From 26 June to 23 September the Kunsthistorisches Museum in Vienna will display an ‘in focus exhibition’ of three extraordinary pairs of paintings. For this occasion, the exquisite portrait of an ‘Unknown man, aged 56’ by Frans Pourbus the Younger will be reunited with the portrait of his spouse, from the Fine Arts Museum of San Francisco. The pair will be confronted with two other double portraits by Barthel Beham (1502–1540) and Balthasar Denner (1685–1749). The showcase not only offers an example of detailed realism in portraiture at its best but also provides an insight into the reciprocal influences between the artistic spheres of Germany and the Netherlands.
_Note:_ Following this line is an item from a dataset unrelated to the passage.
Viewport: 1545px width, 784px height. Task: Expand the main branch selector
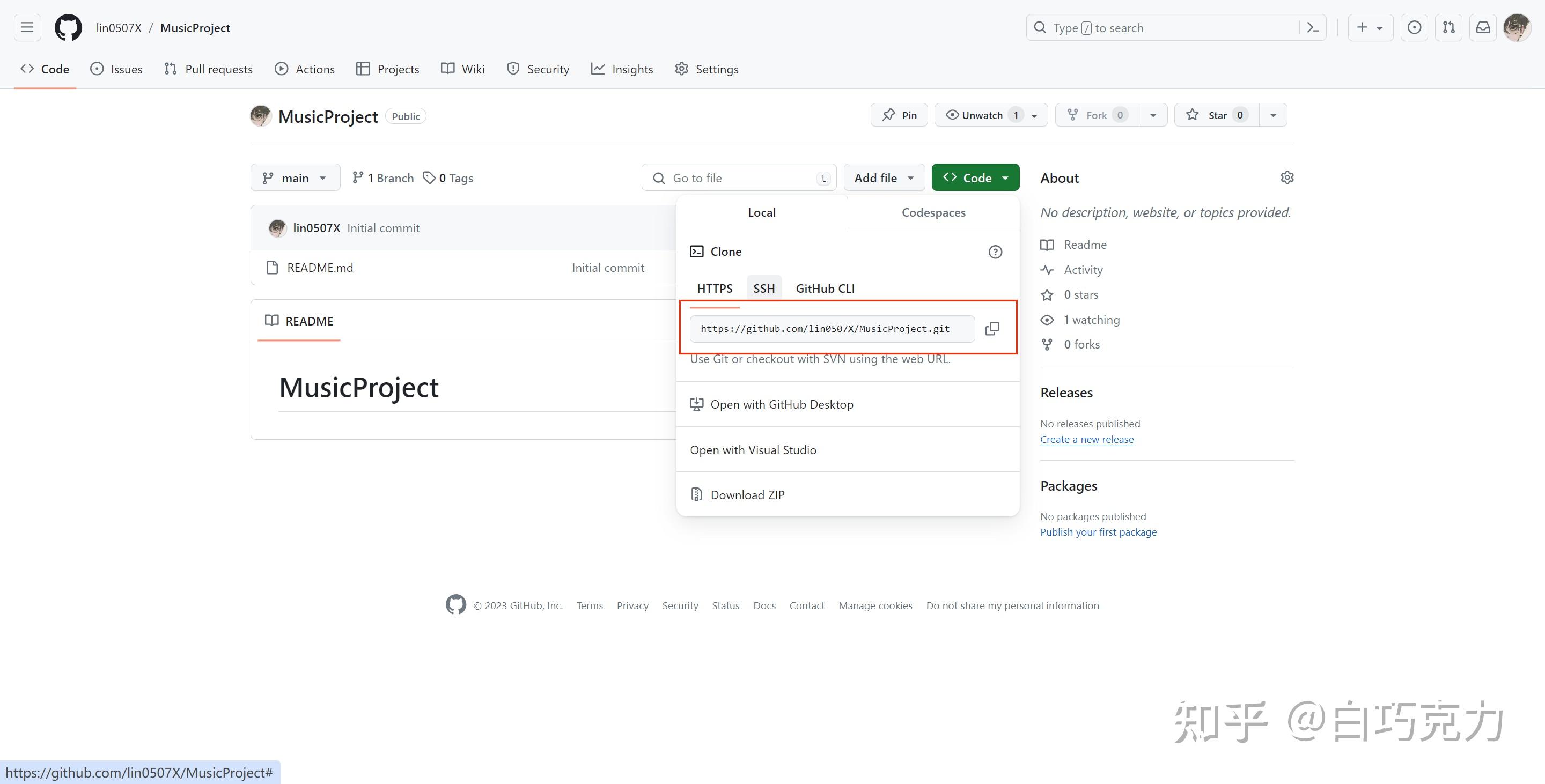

Frans Pourbus II Unknown Man, aged 56
The man, whose identity has not yet been determined, is portrayed in a pose well established for princely portraits. The extravagant way that Pourbus consciously identifies his own hand with a bold calligraphic signature must reflect his high level of confidence and pride in his work. It is remarkable Pourbus achieved this degree of hyper realism in his early twenties, during his very first year as a painter of the Antwerp guild in 1591.
Described in 1867 by the renowned art historian Thoré-Bürger as ‘a masterpiece of truth and expression’, this portrait once formed part of the great art collection of Elector Lothar Franz von Schonbörn (1655 – 1729), for his Schloß Weissenstein in Pommersfelden, Germany. This panel is considered by many as one of the finest portraits painted in the Netherlands at the end of the 16th century, and is arguably the greatest head Pourbus ever painted.
The panel will afterwards be on display in the Groeninge Museum, Brugge – and will be one of the highlights at the opening of the new KMSKA permanent collection.